Préparer la Société à l'Inattendu
Au-delà des aspects purement militaires, la préparation à un potentiel conflit ouvert englobe également la résilience de la société toute entière. Le concept d'"économie de guerre" a été évoqué par le Président Macron, suggérant une adaptation des industries pour répondre aux besoins militaires en temps de crise. Cela implique une réflexion sur la capacité de la France à produire rapidement ce dont elle a besoin, à sécuriser ses chaînes d'approvisionnement et à mobiliser ses ressources humaines et matérielles en cas de besoin. Des rapports de think tanks comme l'IFRI ou le CSIS ont analysé les défis d'une telle transition et les lacunes actuelles des nations occidentales.
La préparation civile, la gestion des crises et la protection des infrastructures vitales sont également au cœur des préoccupations. Des initiatives pour renforcer la cyberdéfense nationale, la sensibilisation du public aux risques de désinformation et la formation aux gestes de premiers secours ou de protection civile sont autant de facettes de cette préparation globale. L'objectif n'est pas seulement d'avoir une armée prête au combat, mais une nation capable de faire face à un choc majeur.
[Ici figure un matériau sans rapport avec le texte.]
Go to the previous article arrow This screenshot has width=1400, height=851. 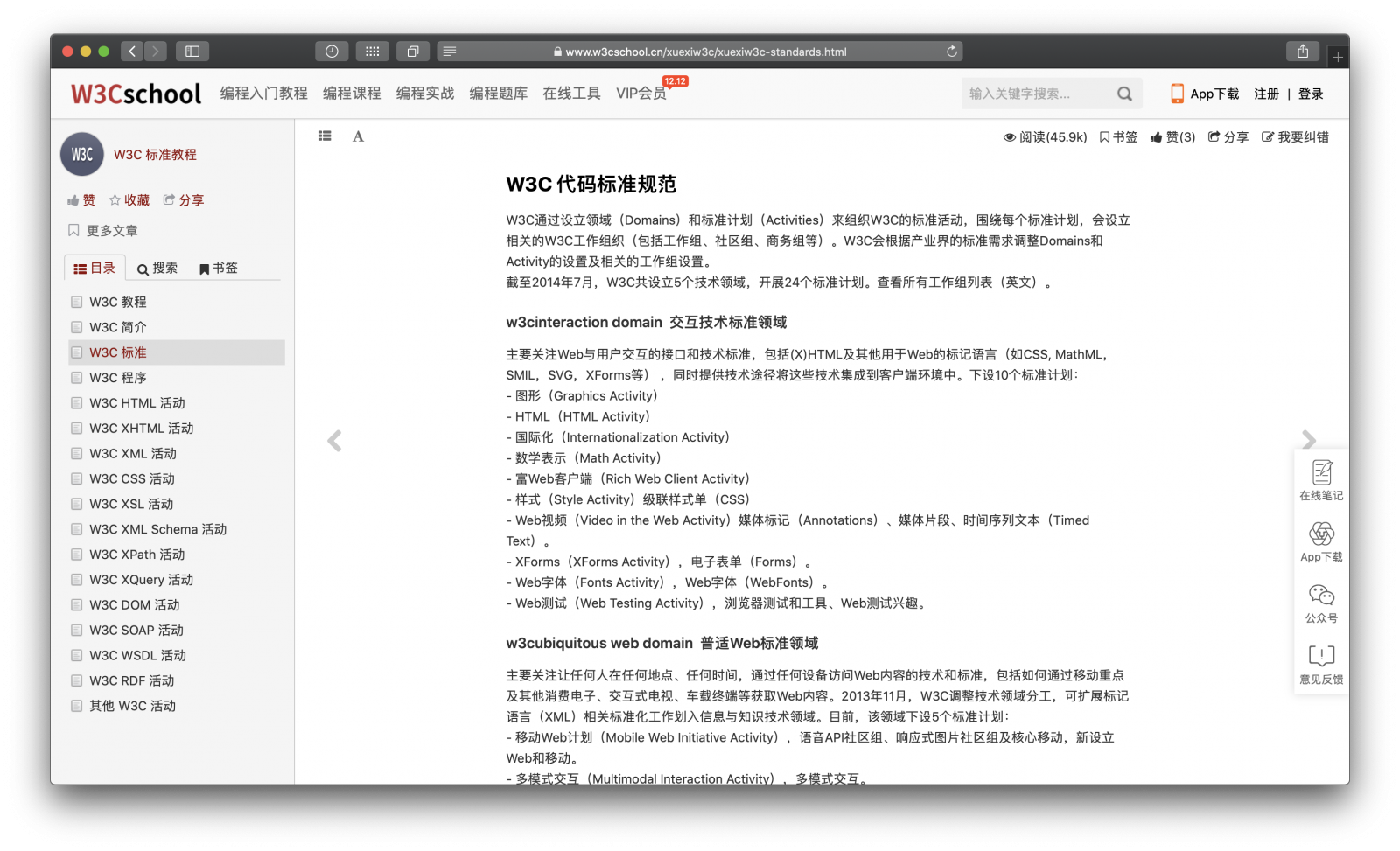334,441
Conclusion : Une Vigilance Nécessaire et Urgente
La déclaration du Général Thierry Burkhard, chef d'état-major des Armées, est un avertissement sérieux mais nécessaire. Elle reflète une analyse stratégique fondée sur l'observation des faits et l'évolution des menaces. Si la perspective d'une "guerre ouverte" avec la Russie n'est pas une fatalité, elle est une hypothèse de travail que les décideurs militaires ne peuvent ignorer. La France, comme ses partenaires européens, se trouve à un carrefour où le renforcement de sa défense, l'unité de ses alliances et la préparation de sa société sont les piliers indispensables pour garantir la sécurité et la stabilité dans un monde de plus en plus incertain. L'enjeu est de taille : maintenir la paix en se préparant de manière crédible à la guerre.